__GIVEN DATA__:

· · · ·

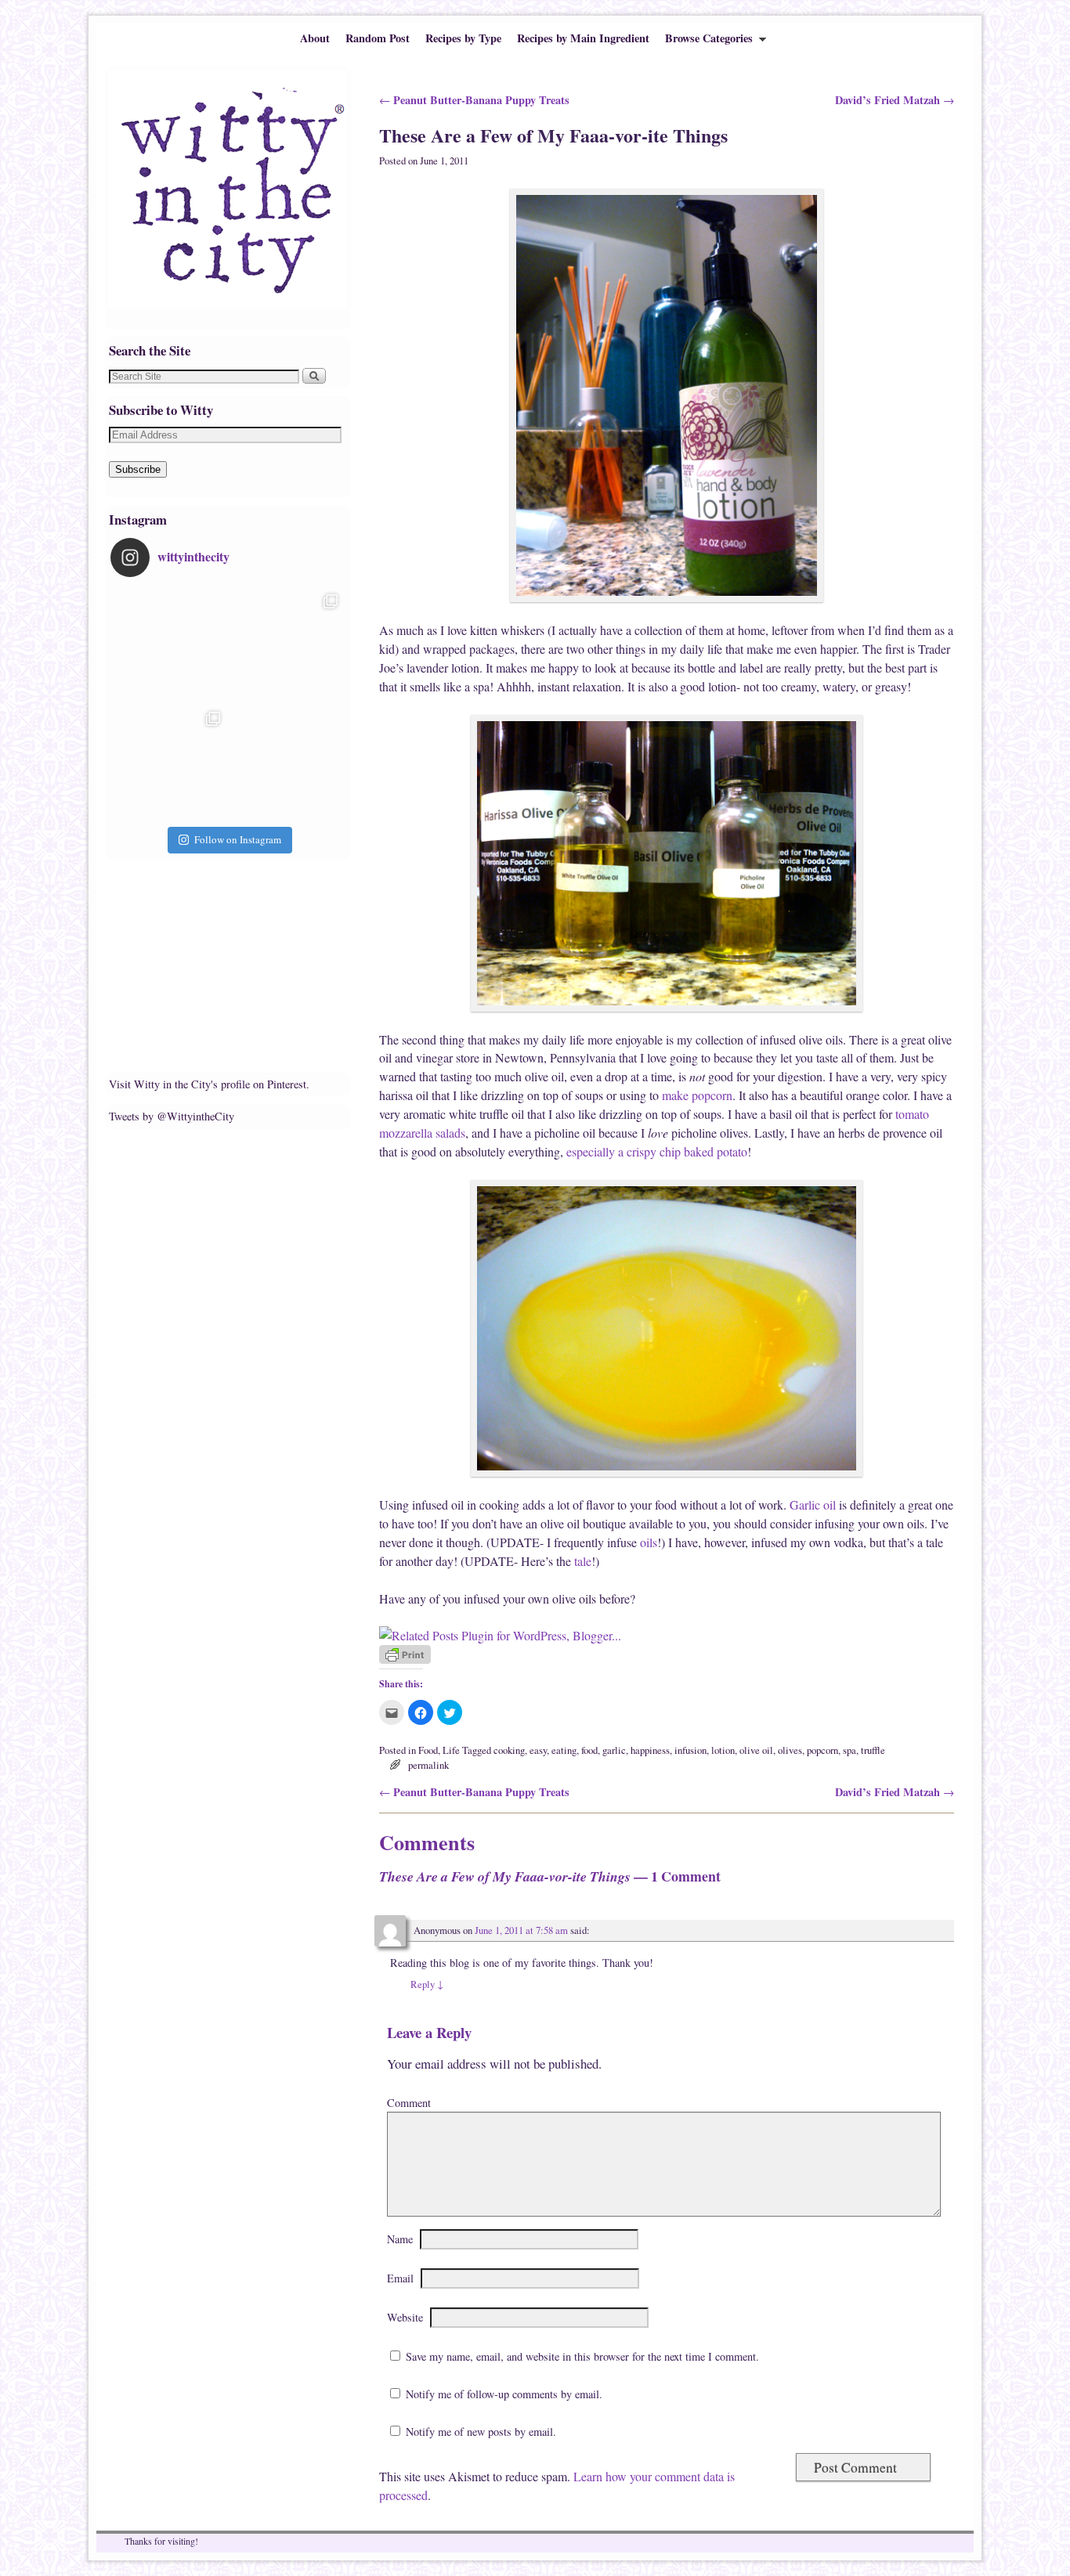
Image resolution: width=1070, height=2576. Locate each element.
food (589, 1750)
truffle (873, 1750)
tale (582, 1561)
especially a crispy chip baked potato (656, 1151)
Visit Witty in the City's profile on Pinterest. (209, 1084)
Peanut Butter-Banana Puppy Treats (474, 100)
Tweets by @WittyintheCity (171, 1116)
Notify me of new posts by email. (481, 2431)
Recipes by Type (463, 38)
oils (648, 1542)
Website (405, 2317)
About (315, 38)
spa (849, 1750)
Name (400, 2238)
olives (790, 1750)
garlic (614, 1750)
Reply (426, 1984)
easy (538, 1750)
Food (428, 1750)
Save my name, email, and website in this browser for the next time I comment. (582, 2356)
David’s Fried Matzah (894, 100)
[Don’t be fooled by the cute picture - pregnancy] (169, 645)
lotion (723, 1750)
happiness (650, 1750)
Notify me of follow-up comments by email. (504, 2394)
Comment (409, 2102)
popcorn (822, 1750)
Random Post (377, 38)
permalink (428, 1765)
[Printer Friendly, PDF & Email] (405, 1659)
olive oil (756, 1750)
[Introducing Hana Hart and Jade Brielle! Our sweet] (287, 645)
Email (400, 2278)
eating (564, 1750)
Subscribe (138, 469)
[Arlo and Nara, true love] (287, 762)
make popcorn (697, 1095)
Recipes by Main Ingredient (583, 38)
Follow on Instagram (237, 839)
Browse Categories (705, 41)
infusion (690, 1750)
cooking (509, 1750)
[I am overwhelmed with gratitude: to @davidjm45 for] (169, 762)
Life (451, 1750)
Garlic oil (813, 1504)
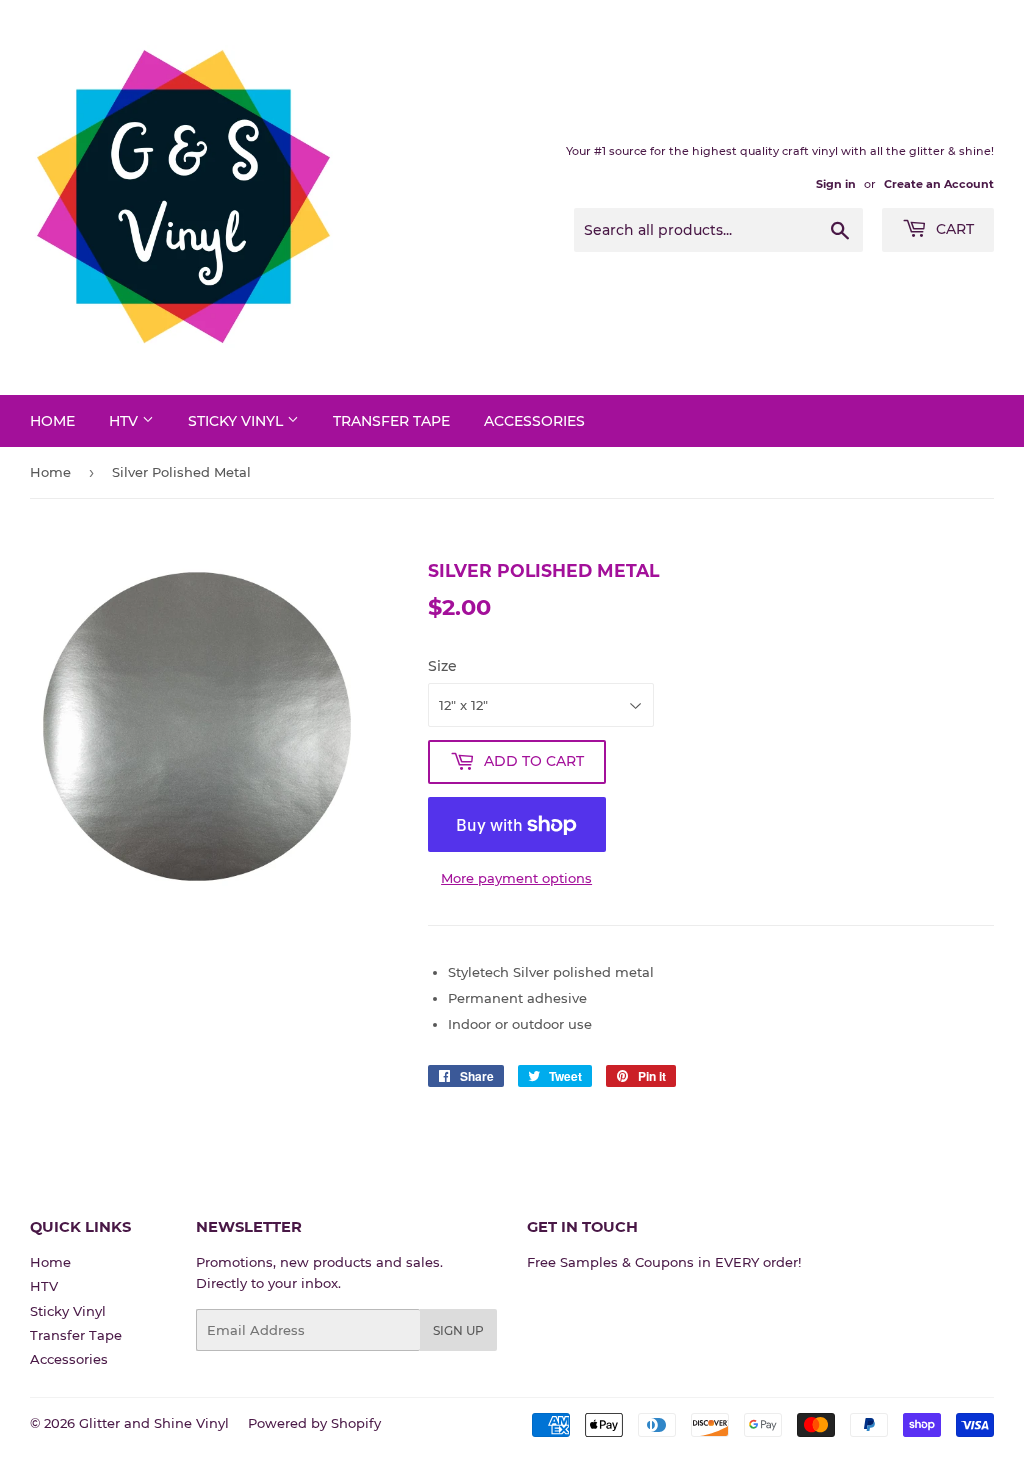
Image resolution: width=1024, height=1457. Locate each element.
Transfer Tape (391, 421)
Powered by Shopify (314, 1423)
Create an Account (939, 184)
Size (442, 666)
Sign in (836, 184)
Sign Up (458, 1330)
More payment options (516, 878)
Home (52, 421)
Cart (953, 229)
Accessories (534, 421)
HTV (125, 421)
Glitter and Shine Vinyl (154, 1423)
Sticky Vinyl (237, 421)
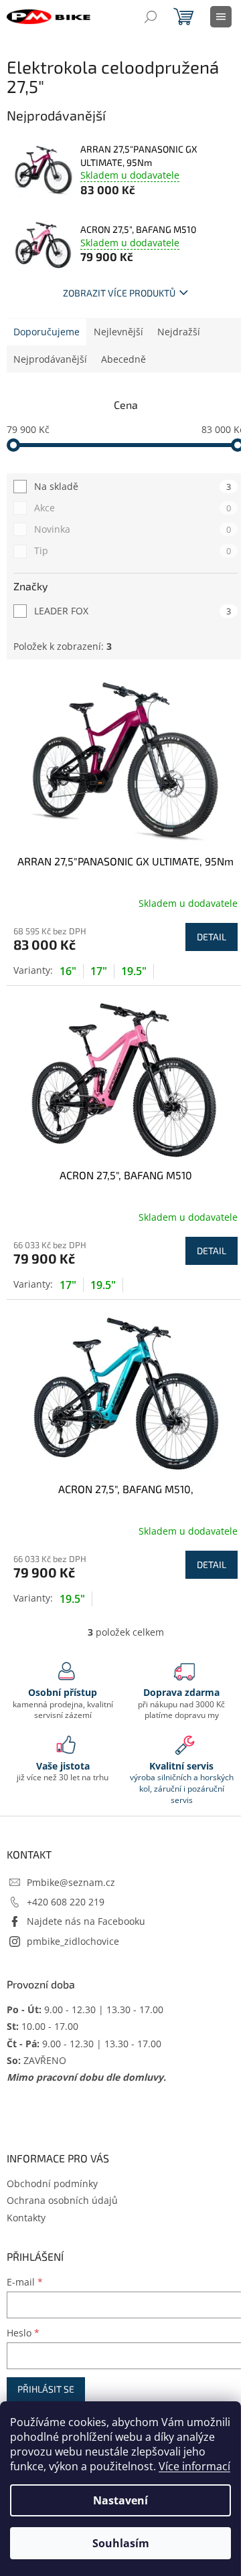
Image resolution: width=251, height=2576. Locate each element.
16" (68, 971)
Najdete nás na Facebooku (86, 1921)
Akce (132, 507)
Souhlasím (120, 2543)
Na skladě (132, 486)
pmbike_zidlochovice (73, 1941)
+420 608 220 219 (65, 1901)
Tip (132, 550)
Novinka (132, 529)
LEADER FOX (132, 610)
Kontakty (26, 2217)
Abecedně (123, 359)
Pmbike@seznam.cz (71, 1882)
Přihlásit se (45, 2389)
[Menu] (220, 16)
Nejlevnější (118, 331)
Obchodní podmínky (52, 2183)
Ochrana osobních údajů (62, 2200)
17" (98, 971)
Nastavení (120, 2500)
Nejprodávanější (50, 359)
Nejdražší (178, 331)
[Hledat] (150, 16)
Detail (211, 936)
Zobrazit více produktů (119, 292)
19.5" (134, 971)
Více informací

· · · ·

__EXERCISE BRIEF__: Begin at the first line of the entries and stop after the line holding "Accessories (534, 421)"; repeat those lines exactly, but not the pictures.

__RESPONSE AREA__:
Image resolution: width=1070, height=2576. Locate each element.
food (589, 1750)
truffle (873, 1750)
tale (582, 1561)
especially a crispy chip baked potato (656, 1151)
Visit Witty in the City's profile on Pinterest. (209, 1084)
Peanut Butter-Banana Puppy Treats (474, 100)
Tweets by @WittyintheCity (171, 1116)
Notify me of new posts by email. (481, 2431)
Recipes by Type (463, 38)
oils (648, 1542)
Website (405, 2317)
About (315, 38)
spa (849, 1750)
Name (400, 2238)
olives (790, 1750)
garlic (614, 1750)
Reply (426, 1984)
easy (538, 1750)
Food (428, 1750)
Save my name, email, and website in this browser for the next time I comment. (582, 2356)
David’s Fried Matzah (894, 100)
[Don’t be fooled by the cute picture - pregnancy] (169, 645)
lotion (723, 1750)
happiness (650, 1750)
Notify me of follow-up comments by email. (504, 2394)
Comment (409, 2102)
popcorn (822, 1750)
Random Post (377, 38)
permalink (428, 1765)
[Printer Friendly, PDF & Email] (405, 1659)
olive oil (756, 1750)
[Introducing Hana Hart and Jade Brielle! Our sweet] (287, 645)
Email (400, 2278)
eating (564, 1750)
Subscribe (138, 469)
[Arlo and Nara, true love] (287, 762)
make popcorn (697, 1095)
Recipes by Main Ingredient (583, 38)
Follow on Instagram (237, 839)
Browse Categories (705, 41)
infusion (690, 1750)
cooking (509, 1750)
[I am overwhelmed with gratitude: to @davidjm45 for] (169, 762)
Life (451, 1750)
Garlic oil (813, 1504)
Image resolution: width=1024, height=1457. Locate each element.
Transfer Tape (391, 421)
Powered by Shopify (314, 1423)
Create an Account (939, 184)
Size (442, 666)
Sign in (836, 184)
Sign Up (458, 1330)
More payment options (516, 878)
Home (52, 421)
Cart (953, 229)
Accessories (534, 421)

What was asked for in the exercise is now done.